Linear discriminant analysis (LDA) is a commonly used classification method. It can provide important weight information for constructing a classification model. However, real-world data sets generally have many features, not all of which benefit the classification results. If a feature selection algorithm is not employed, unsatisfactory classification will result, due to the high correlation between features and noise. This study points out that the feature selection has influence on the LDA by showing an example. The methods traditionally used for LDA to determine the beneficial feature subset are not easy or cannot guarantee the best results when problems have larger number of features.
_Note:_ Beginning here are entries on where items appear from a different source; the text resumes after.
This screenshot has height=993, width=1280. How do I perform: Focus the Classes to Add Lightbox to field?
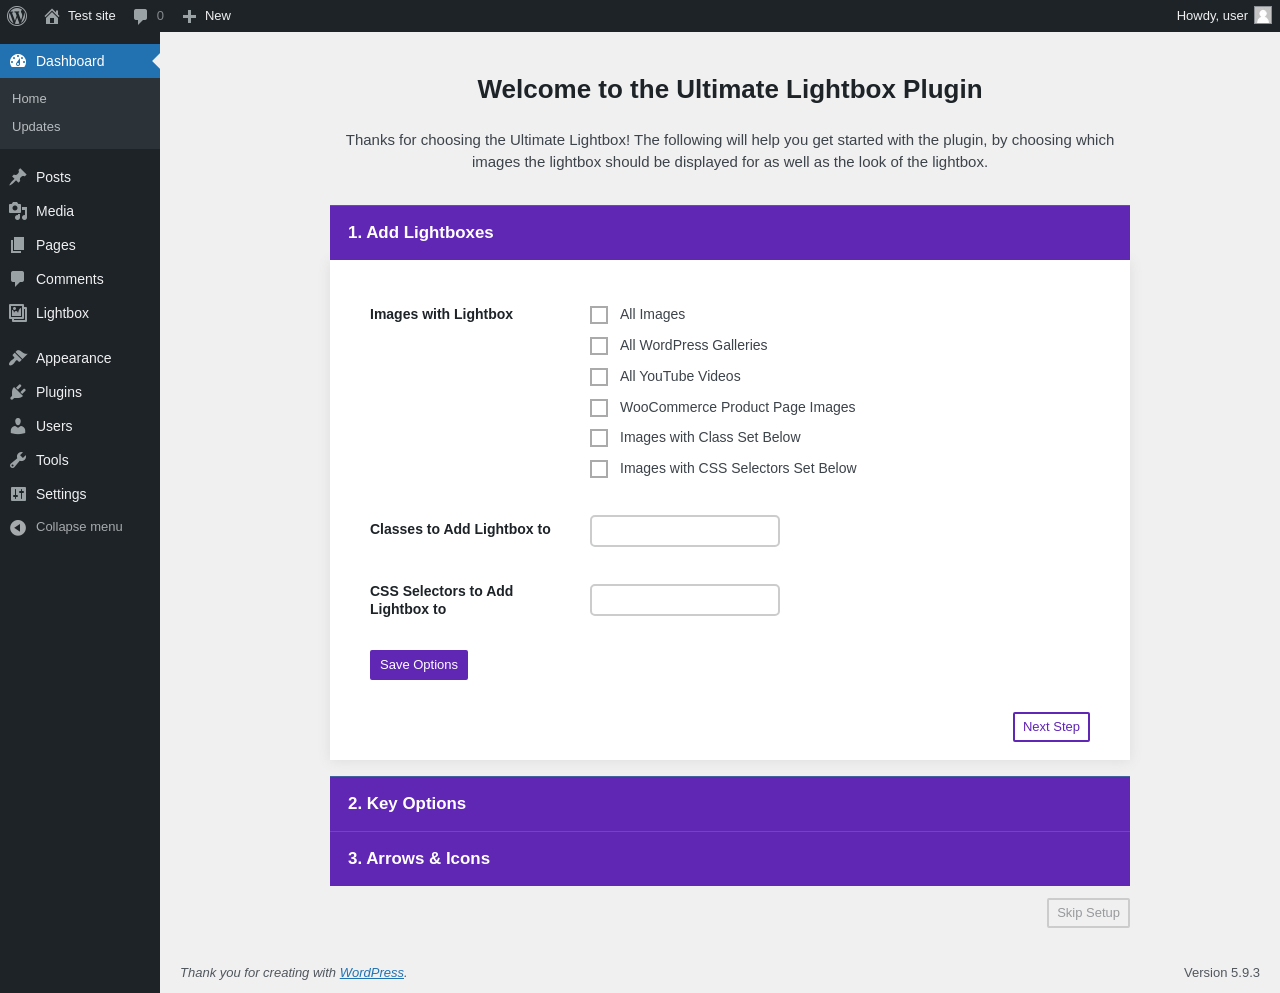pos(685,531)
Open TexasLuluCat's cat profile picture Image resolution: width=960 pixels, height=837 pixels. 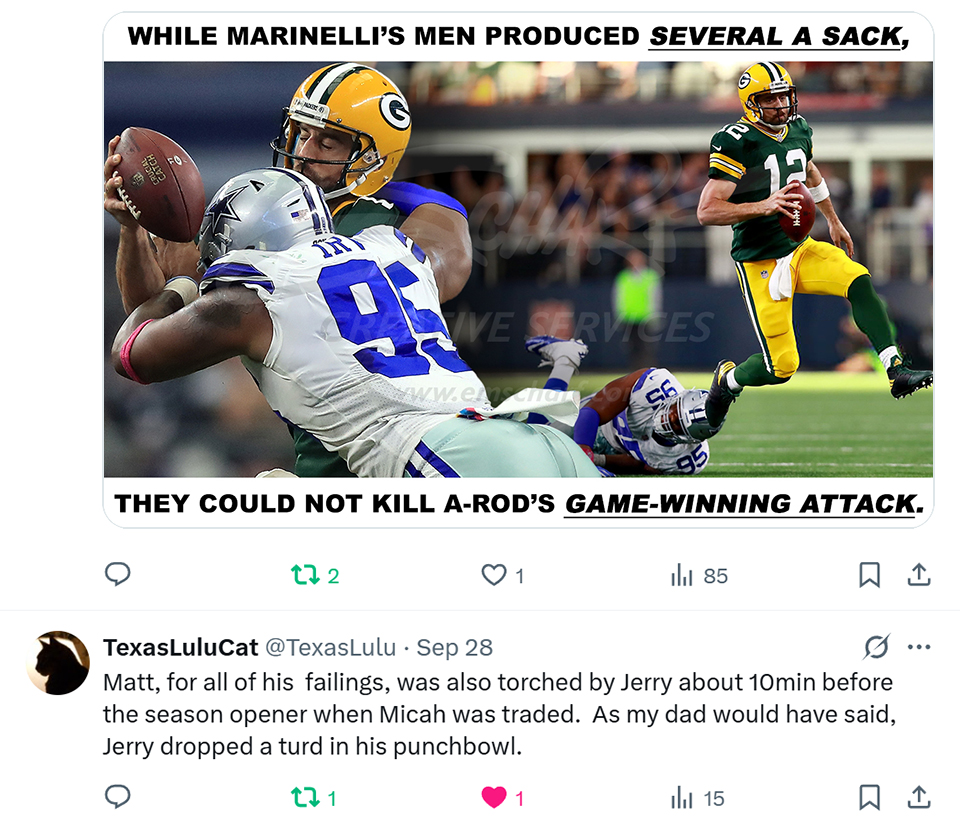point(58,663)
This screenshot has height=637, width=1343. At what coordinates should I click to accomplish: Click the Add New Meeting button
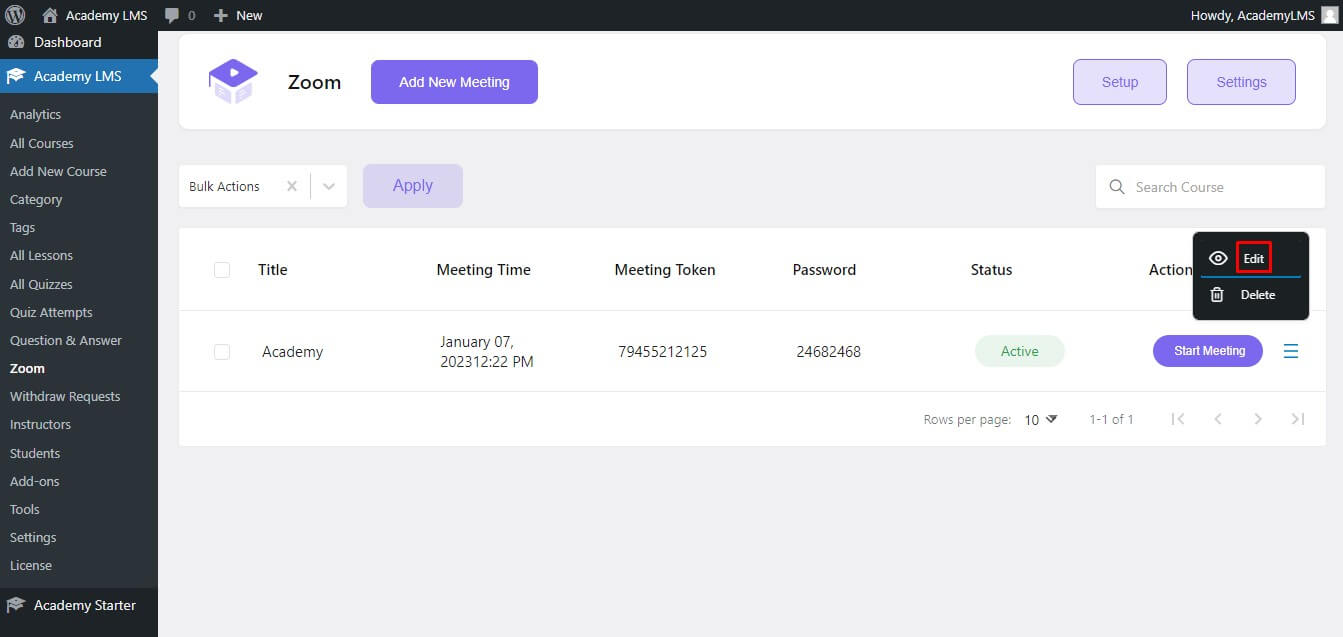453,81
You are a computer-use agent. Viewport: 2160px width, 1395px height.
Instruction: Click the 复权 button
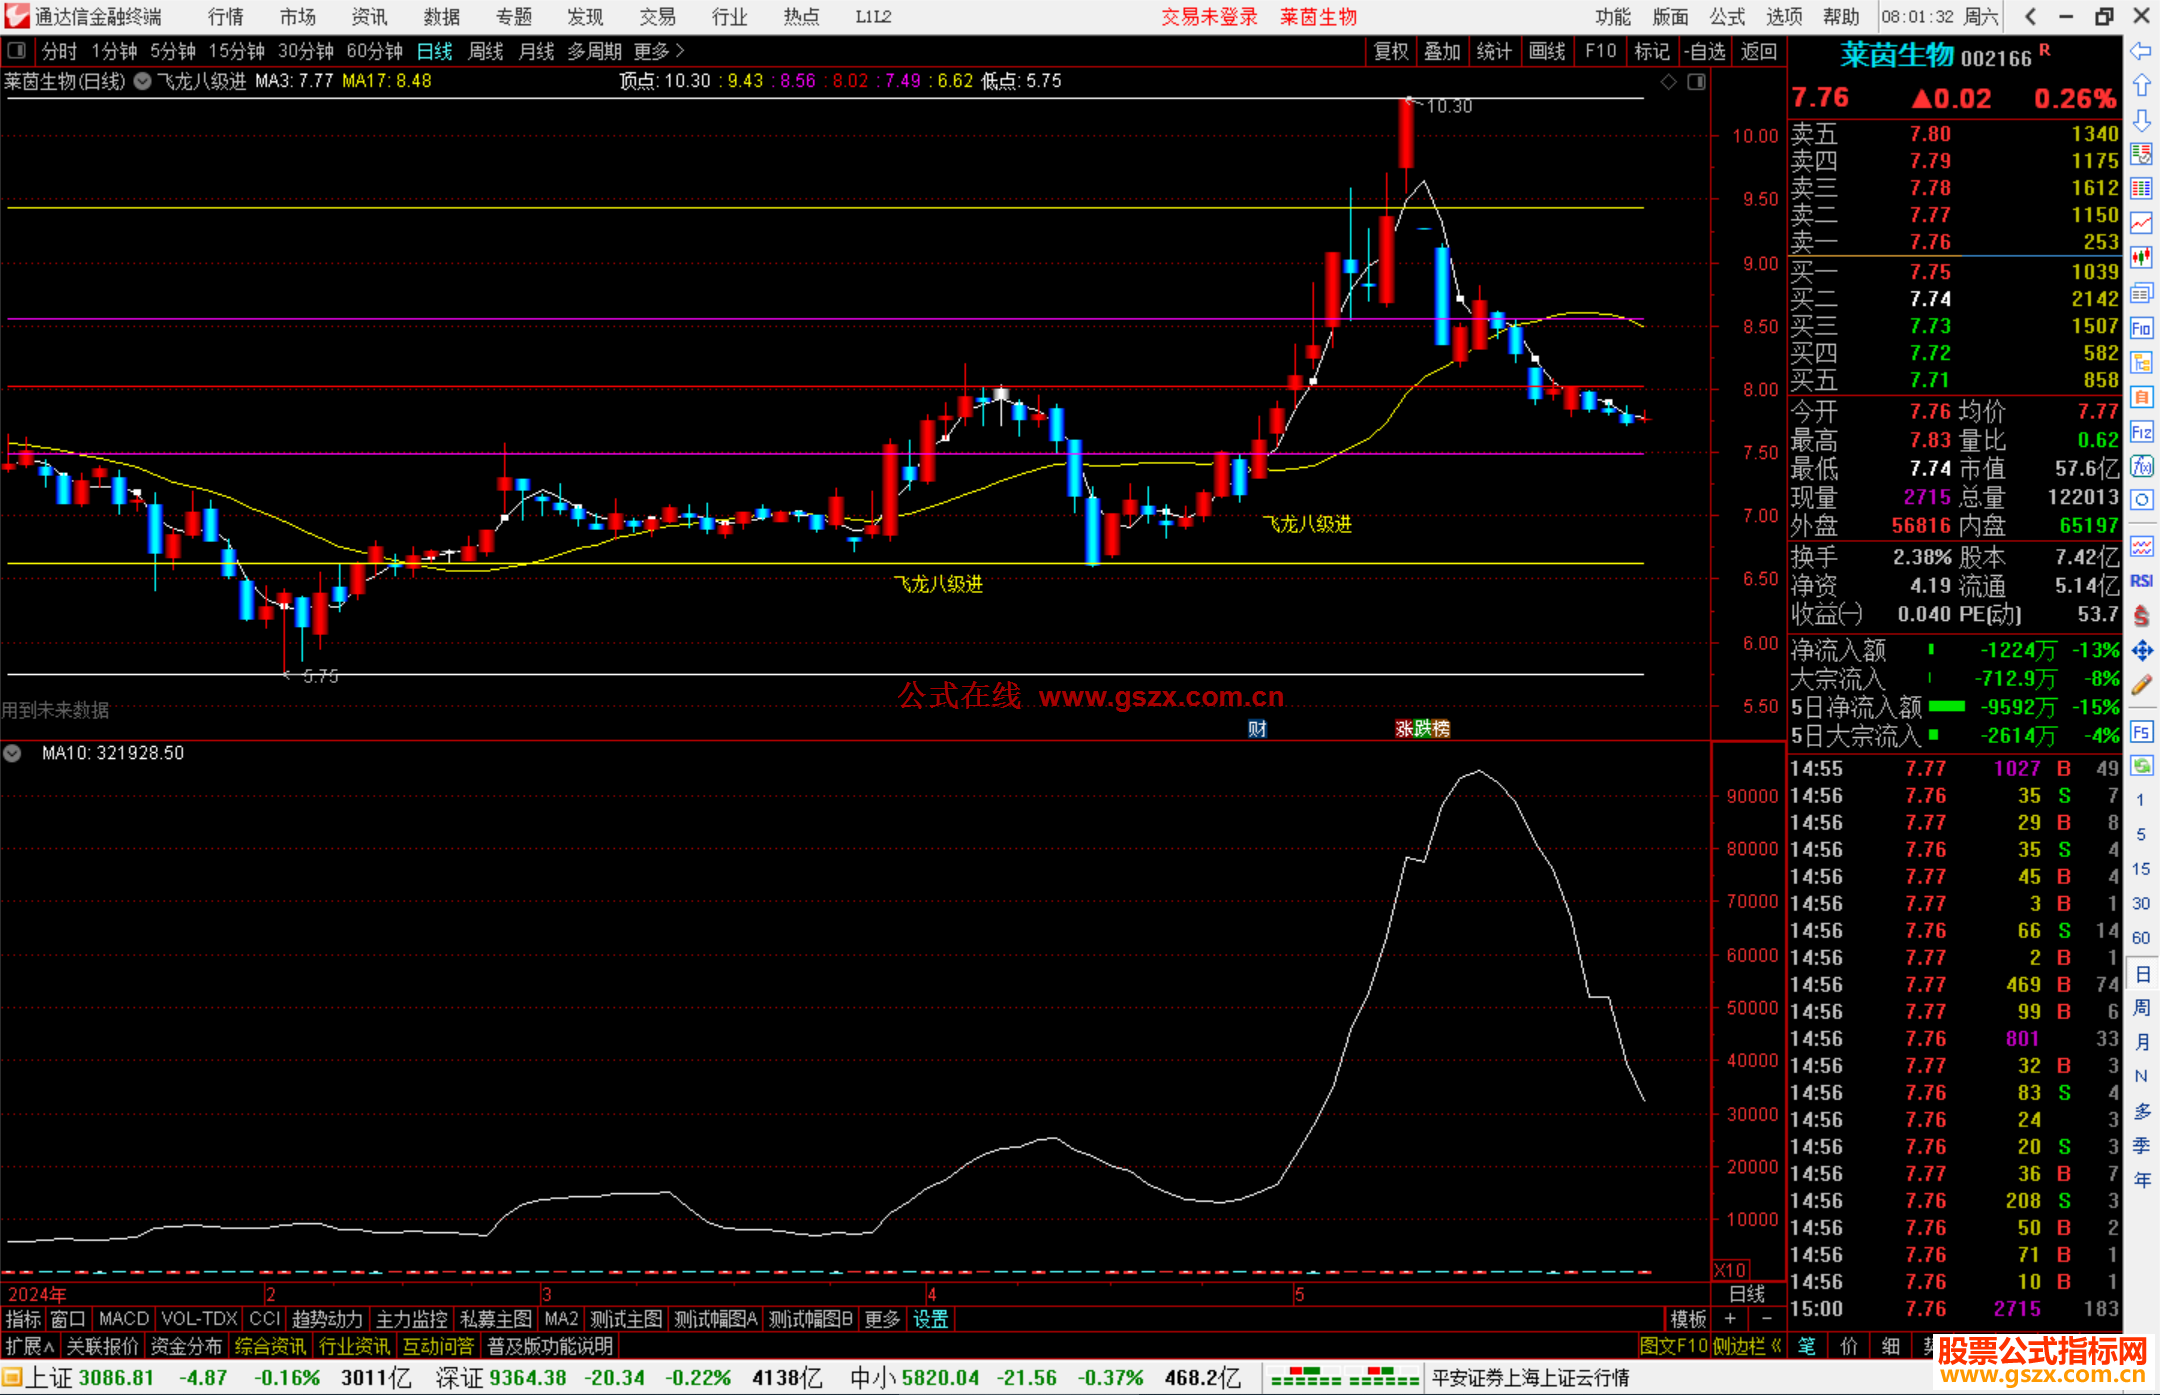click(x=1391, y=51)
The particle swarm optimization (PSO) is a powerful meta-heuristic technique in the artificial intelligence field; therefore, this study proposed a PSO-based approach, called PSOLDA, to specify the beneficial features and to enhance the classification accuracy rate of LDA. To measure the performance of PSOLDA, many public datasets are employed to measure the classification accuracy rate. Comparing the optimal result obtained by the exhaustive enumeration, the PSOLDA approach can obtain the same optimal result. Due to much time required for exhaustive enumeration when problems have larger number of features, exhaustive enumeration cannot be applied. Therefore, many heuristic approaches, such as forward feature selection, backward feature selection, and PCA-based feature selection are used. This study showed that the classification accuracy rates of the PSOLDA were higher than those of these approaches in many public data sets.